I have always called myself an immigrant. For some reason being an “immigrant” in my eyes had a lot more depth then being an “expat”. Moving to another country as an “expat” felt like a less temporary decision and therefore, a lighter one. Being an “immigrant” gave me the right to carry my suitcase full of sorrows but also provided me a hint of extra courage. By being an “immigrant” I could identify with those first arrivals, coming off boats after days of travelling, carrying all their belongings and looking for a better future. The fact that I arrived with a backpack and after a 24 hours plane journey had little impact on the romantic view I had of myself.
When I started my support group on Meet Up I thought about what term to use: expat or immigrant.
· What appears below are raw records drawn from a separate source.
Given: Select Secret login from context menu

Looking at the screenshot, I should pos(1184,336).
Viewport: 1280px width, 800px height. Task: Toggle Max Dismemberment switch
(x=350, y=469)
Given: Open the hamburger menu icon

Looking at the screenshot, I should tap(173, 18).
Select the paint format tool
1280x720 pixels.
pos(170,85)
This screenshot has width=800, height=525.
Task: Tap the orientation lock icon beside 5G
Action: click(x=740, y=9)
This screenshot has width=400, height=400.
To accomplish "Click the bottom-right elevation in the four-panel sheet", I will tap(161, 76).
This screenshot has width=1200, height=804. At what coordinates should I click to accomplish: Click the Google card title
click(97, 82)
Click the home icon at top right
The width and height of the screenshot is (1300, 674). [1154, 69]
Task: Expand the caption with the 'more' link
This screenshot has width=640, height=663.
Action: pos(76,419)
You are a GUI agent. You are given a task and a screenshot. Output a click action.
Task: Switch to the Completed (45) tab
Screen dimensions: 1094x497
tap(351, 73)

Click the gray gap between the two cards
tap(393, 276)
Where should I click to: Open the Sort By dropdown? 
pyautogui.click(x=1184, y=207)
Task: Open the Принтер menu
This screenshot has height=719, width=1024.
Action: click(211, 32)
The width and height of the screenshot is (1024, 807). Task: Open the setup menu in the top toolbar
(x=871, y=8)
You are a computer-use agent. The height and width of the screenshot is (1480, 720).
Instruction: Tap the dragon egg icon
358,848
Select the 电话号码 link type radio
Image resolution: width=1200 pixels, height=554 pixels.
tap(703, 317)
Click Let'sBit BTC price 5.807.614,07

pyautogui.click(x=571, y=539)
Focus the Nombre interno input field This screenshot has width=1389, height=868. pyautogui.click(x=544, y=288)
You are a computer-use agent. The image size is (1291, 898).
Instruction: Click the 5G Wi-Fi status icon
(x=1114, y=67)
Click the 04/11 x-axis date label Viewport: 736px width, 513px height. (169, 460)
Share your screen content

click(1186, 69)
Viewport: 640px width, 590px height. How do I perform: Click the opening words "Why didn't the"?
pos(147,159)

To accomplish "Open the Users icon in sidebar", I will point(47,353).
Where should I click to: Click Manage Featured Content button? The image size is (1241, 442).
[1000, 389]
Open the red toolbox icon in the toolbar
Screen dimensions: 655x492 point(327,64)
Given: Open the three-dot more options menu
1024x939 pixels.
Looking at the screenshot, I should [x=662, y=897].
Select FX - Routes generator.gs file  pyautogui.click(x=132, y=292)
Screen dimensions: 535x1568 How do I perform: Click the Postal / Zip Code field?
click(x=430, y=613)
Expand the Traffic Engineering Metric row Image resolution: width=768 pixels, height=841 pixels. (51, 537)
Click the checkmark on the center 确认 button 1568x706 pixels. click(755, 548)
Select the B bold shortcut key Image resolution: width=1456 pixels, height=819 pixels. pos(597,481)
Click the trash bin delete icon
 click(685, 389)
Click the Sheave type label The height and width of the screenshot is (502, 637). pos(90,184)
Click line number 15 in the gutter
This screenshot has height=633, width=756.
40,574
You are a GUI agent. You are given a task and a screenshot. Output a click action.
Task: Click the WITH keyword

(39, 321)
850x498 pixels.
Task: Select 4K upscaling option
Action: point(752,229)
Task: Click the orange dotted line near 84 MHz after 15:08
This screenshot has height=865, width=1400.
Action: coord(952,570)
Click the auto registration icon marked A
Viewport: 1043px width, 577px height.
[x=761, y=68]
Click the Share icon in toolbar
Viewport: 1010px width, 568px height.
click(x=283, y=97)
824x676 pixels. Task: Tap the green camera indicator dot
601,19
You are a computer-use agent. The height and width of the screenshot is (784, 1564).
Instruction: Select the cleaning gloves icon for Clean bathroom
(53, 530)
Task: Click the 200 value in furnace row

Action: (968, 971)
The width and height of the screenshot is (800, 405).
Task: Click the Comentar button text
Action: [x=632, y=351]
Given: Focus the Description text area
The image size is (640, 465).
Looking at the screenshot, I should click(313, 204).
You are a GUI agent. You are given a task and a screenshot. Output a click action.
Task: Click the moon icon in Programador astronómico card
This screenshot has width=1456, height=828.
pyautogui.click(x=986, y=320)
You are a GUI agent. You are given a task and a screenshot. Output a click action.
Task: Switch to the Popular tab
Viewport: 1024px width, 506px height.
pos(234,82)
I finally decided to use “expat” for a purely “commercial” reason: I wanted to target people who did carry their sorrows but … in a luxury case! Expats who, potentially, could pay for my services as a counsellor. Unlike immigrants who possibly were struggling to make ends meet.
I admit I felt uneasy about my choice of word. In a way I felt I betrayed what I believed and created a group for people I did not relate too, people I could not identify with. I spent some time pondering on this issue and I decided that “labels” were never a good thing. It was best to leave it and take it for what it was, a meaningless word. In fact I thought of bringing the subject up with the group and use it as a topic to discuss in the future.
Then today this article comes up on my Facebook page and it forces me to look at that uneasy feel again and reflect on the fact that sometimes “labels” carry a lot more meaning that we give them credit for. More food for thought.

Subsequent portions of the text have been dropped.